PCC trustees confirm officers, OK construction estimate
By Deborah Griffin
Sunday, August 11, 2019
The Pitt County Community College Board of Trustees met on Thursday to confirm their new officers for the 2019-2020 year and approve an updated estimate for the construction of the new Center for Student Advancement.
The nominating committee recommendations for officers were Gary Evans as chairman, Don Mills as vice-chairman and Gloristine Brown as secretary.
The new officers were voted in unanimously.
PCC’s President, Lawrence Rouse, presented outgoing chairman Peter Kragel with a gift on behalf of the board, administration, faculty, staff and students of Pitt Community College.
“Thank you for all you do for Pitt County Community College," He said. "We look forward to your continued service on the board.”
Kragel ceremoniously passed the gavel to the new chairman, Evans.
“It has been my pleasure to serve in this capacity,” Kragel said. I couldn’t think of a better group of trustees, nor a more worthy cause or a better college to serve in this capacity.
"I have always been incredibly impressed with the leadership and the faculty and the staff at the community college," he said. "You know I think you all do great work it has been a real pleasure to do this.”
PCC Vice President of Administrative Services Rick Owens requested the board’s approval of an updated estimate for the yet-to-be-started Center for Student Advancement.
“This was approved originally back in August of 2018, which is when we began the advanced planning for the Center for Student Advancement," he said. "The next phase is to go to the creation of a design and construction bid documents."
For this to happen, the college has to submit to the State Board of Community Colleges an estimate with present-day pricing.
Trustees were given a copy of the updated form to review.
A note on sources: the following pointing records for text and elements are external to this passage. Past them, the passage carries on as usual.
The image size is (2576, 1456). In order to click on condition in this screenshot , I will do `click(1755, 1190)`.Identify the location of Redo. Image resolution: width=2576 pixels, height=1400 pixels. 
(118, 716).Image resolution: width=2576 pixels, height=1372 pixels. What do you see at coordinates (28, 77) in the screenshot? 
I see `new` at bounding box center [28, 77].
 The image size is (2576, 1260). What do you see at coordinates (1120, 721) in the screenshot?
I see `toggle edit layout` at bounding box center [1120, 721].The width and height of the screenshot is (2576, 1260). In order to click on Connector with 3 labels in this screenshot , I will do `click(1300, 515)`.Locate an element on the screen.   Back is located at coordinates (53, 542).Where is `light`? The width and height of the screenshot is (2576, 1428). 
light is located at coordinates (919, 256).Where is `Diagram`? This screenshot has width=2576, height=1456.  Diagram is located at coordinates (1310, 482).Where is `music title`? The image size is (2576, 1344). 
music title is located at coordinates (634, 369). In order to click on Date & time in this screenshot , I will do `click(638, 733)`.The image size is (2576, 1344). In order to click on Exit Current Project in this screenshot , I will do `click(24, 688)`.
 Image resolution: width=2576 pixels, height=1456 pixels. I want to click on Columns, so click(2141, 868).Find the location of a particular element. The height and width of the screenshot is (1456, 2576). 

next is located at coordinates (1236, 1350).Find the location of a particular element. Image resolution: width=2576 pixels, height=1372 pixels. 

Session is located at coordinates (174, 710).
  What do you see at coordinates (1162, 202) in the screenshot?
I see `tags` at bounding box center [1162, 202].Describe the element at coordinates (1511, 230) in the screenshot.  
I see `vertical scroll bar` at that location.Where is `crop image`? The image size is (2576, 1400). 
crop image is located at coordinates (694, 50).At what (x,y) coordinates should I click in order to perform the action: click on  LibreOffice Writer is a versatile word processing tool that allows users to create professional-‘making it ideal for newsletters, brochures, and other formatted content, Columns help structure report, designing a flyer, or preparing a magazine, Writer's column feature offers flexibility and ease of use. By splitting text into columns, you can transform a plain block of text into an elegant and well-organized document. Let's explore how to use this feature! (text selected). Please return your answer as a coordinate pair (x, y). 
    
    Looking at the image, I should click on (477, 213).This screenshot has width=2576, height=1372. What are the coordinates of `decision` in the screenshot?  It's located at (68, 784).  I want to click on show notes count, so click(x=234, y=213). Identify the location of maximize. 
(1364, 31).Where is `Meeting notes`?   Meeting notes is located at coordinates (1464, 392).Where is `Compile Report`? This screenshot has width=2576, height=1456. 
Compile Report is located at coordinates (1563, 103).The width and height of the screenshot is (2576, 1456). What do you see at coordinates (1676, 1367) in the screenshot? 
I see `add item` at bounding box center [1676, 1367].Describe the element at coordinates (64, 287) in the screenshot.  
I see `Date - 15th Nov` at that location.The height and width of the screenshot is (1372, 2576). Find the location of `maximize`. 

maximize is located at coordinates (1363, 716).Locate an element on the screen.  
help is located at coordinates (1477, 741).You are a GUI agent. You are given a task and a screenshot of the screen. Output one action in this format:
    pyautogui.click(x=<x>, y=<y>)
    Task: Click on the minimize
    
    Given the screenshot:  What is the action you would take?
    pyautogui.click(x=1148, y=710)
“The only downside is we have to use current pricing,” he said. “Current pricing in eastern North Carolina has escalated.”
Two years ago, pricing reflected the building estimate was $185 a square foot.
“Current pricing reflects about $350 per square foot,” Owens said.
Several factors contributed to the price hike, he said.
“One is that demand is high for construction in the area right now,” he said. An increased cost in steel is another factor.
Owens said he has spoken with local contractors who say the market value of construction should be dropping soon.
“The price should drop back down closer to the price we were anticipating, to about $200-$250 per square foot,” he said.
He told trustees in order to move forward with the building project, they have to approve the updated pricing estimate.
If approved, the form will be submitted to the state board. The board has to approve it, because there is state bond funding attached to to the project, Owens said.
He told trustees approving the pricing would not lock them into the current rates.
“We are not committing to a construction price of $12 million,” he said. “It is just an acknowledgement the board understands this is what the current pricing is.”
Owens told the board if there were unforeseen reasons prices did not drop back down there were a couple of Plan Bs.
“One is to go back in and reduce square footage of the building, or reduce features of the building," he said. "You can reduce costs that way. Another option would be to raise additional funds."
He also suggested there would be a new budget this time next year.
The estimate was approved unanimously by the trustees.